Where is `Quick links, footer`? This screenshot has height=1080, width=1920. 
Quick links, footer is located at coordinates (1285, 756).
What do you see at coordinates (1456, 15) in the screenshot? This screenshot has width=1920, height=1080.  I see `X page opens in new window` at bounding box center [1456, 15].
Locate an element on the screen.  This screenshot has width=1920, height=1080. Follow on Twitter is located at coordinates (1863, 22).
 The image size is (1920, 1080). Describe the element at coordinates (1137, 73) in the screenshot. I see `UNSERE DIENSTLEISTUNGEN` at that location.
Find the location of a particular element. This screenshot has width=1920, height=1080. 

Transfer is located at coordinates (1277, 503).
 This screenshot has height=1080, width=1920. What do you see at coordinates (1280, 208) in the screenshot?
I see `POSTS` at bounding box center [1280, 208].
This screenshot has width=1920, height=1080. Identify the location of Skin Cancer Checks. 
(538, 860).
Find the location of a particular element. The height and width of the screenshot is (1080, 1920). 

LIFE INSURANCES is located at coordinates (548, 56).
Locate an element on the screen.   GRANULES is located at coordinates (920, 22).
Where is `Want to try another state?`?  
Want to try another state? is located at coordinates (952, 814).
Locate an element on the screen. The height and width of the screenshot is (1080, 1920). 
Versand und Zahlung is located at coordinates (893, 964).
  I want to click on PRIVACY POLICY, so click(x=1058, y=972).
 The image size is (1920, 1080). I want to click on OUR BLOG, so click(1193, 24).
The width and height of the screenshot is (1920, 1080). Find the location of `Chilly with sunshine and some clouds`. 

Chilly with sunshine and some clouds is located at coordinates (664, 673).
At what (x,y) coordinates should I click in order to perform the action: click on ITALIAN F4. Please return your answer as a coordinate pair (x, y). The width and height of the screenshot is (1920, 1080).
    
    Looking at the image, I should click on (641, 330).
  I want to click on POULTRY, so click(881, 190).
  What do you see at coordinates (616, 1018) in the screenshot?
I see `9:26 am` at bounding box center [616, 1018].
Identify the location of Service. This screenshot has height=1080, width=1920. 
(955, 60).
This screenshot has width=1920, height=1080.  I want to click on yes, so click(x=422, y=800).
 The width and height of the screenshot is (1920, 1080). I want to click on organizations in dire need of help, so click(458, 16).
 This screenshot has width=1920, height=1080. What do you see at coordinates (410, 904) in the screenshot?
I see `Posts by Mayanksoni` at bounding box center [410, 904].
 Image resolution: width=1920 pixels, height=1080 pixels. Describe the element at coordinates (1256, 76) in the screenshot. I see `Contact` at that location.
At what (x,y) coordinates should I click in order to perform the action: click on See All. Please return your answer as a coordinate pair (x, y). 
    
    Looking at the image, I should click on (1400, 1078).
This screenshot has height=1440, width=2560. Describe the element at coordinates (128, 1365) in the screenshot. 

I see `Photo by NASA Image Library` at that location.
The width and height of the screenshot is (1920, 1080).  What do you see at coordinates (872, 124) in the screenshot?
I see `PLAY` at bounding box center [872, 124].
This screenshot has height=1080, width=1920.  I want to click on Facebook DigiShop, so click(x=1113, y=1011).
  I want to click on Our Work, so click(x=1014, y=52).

★ ★ ★ ★ ★ ★ ★

Rewrite the lines of the items above as a numbered list, from the line holding "This screenshot has width=1920, height=1080. Identify" through the line holding "Chilly with sunshine and some clouds is", inclusive, and leave out any blank lines.

1. This screenshot has width=1920, height=1080. Identify the location of Skin Cancer Checks. 
2. (538, 860).
3. Find the location of a particular element. The height and width of the screenshot is (1080, 1920). 
4. LIFE INSURANCES is located at coordinates (548, 56).
5. Locate an element on the screen.   GRANULES is located at coordinates (920, 22).
6. Where is `Want to try another state?`?  
7. Want to try another state? is located at coordinates (952, 814).
8. Locate an element on the screen. The height and width of the screenshot is (1080, 1920). 
9. Versand und Zahlung is located at coordinates (893, 964).
10.   I want to click on PRIVACY POLICY, so click(x=1058, y=972).
11.  The image size is (1920, 1080). I want to click on OUR BLOG, so click(1193, 24).
12. The width and height of the screenshot is (1920, 1080). Find the location of `Chilly with sunshine and some clouds`. 
13. Chilly with sunshine and some clouds is located at coordinates (664, 673).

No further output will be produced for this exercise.